*** Opening of DATA ***

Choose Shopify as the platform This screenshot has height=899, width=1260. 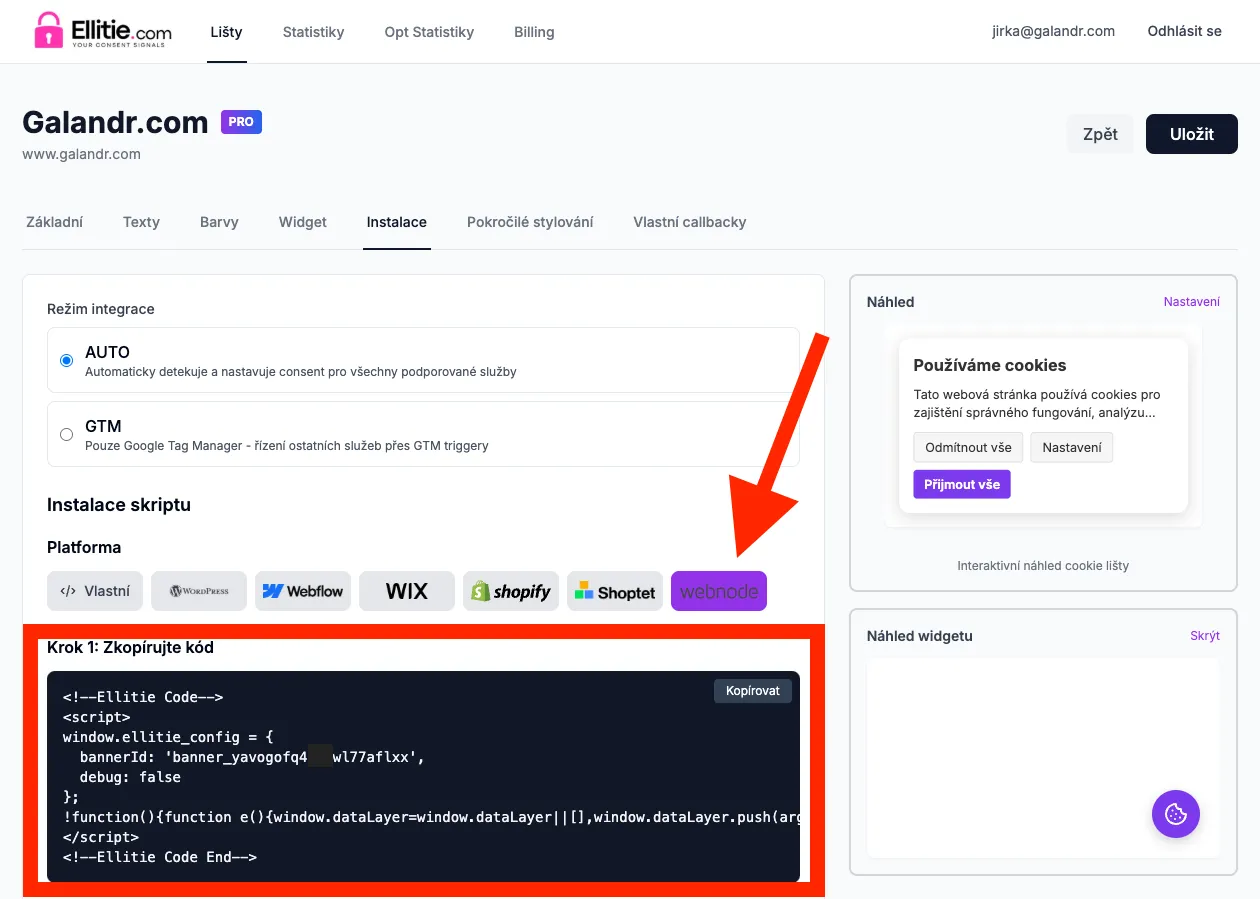point(510,591)
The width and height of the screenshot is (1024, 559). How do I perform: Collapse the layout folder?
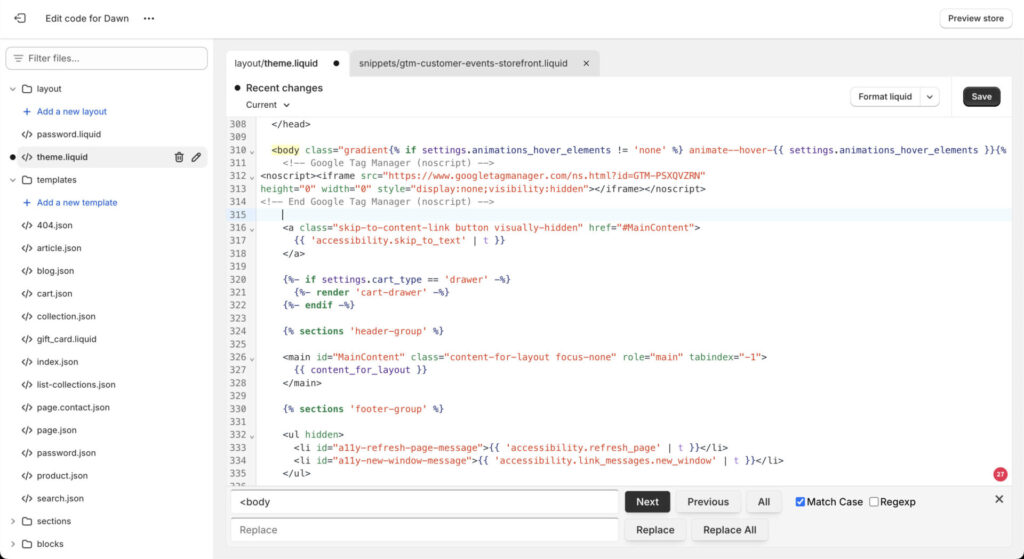(x=13, y=89)
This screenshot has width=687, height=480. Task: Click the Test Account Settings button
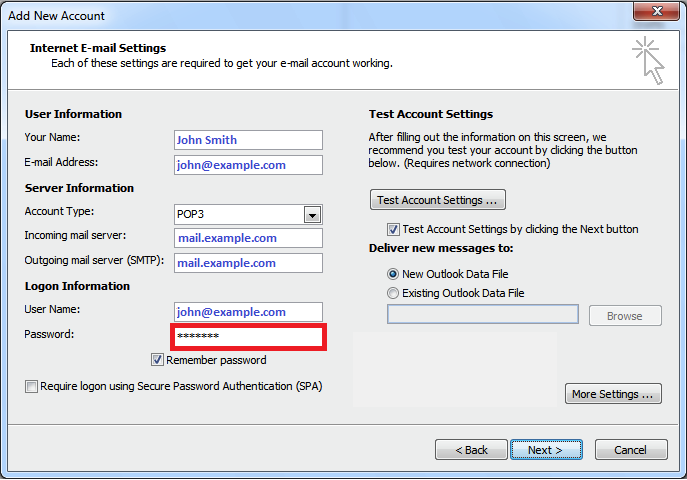437,200
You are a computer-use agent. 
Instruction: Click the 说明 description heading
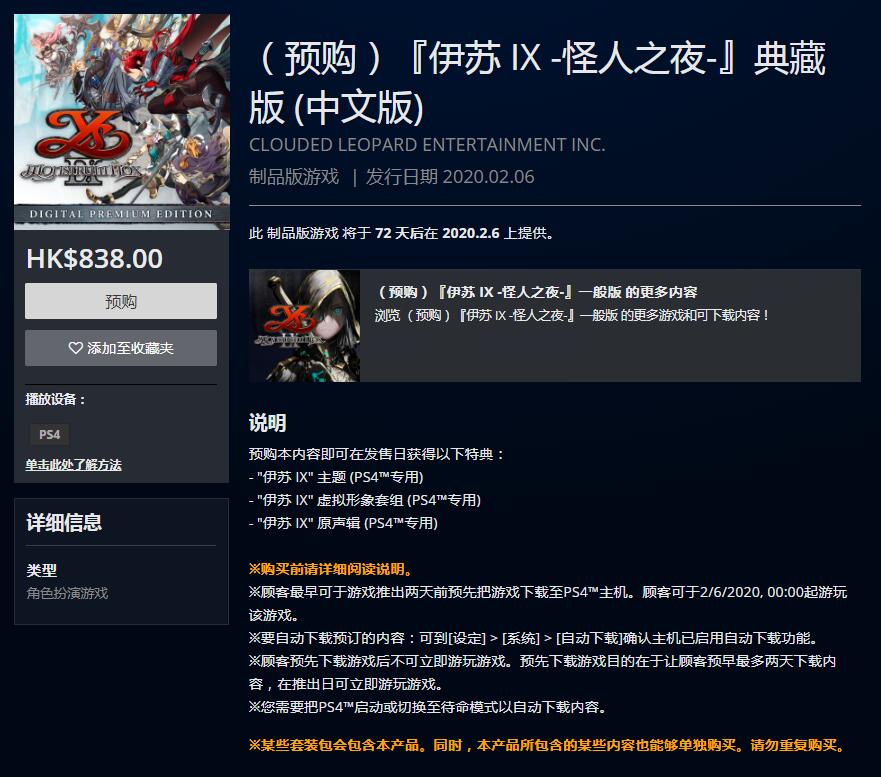tap(267, 423)
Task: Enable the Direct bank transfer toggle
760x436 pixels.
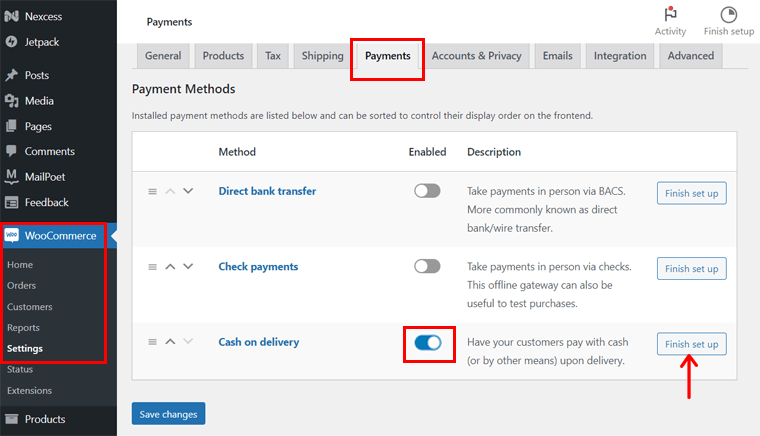Action: click(x=427, y=191)

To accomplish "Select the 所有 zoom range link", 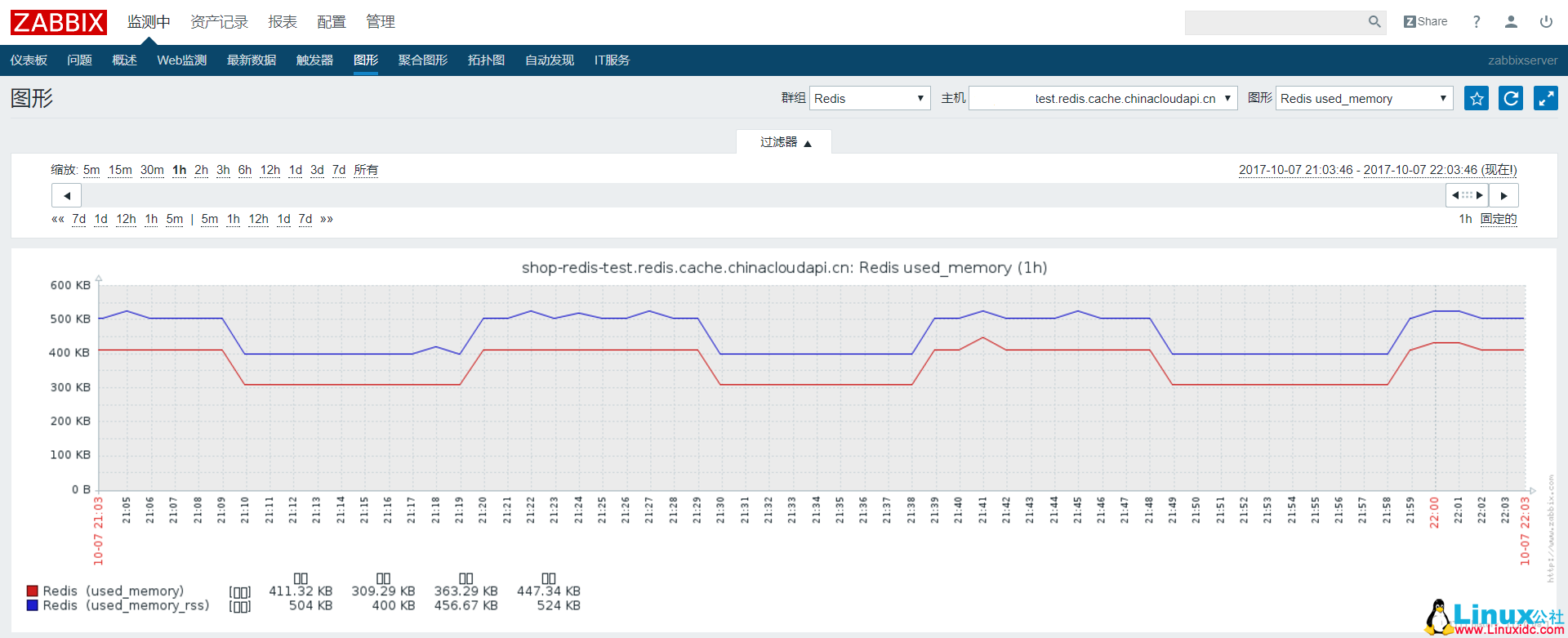I will (366, 170).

*** Close of DATA ***

Without the pictures, give again exactly the lines above starting at the line containing "The width and" and ending at the line containing "You are a computer-use agent.".

[COMPLETED TASK]:
The width and height of the screenshot is (1024, 559). How do I perform: Collapse the layout folder?
(x=13, y=89)
This screenshot has width=687, height=480. Task: Click the Test Account Settings button
437,200
You are a computer-use agent. 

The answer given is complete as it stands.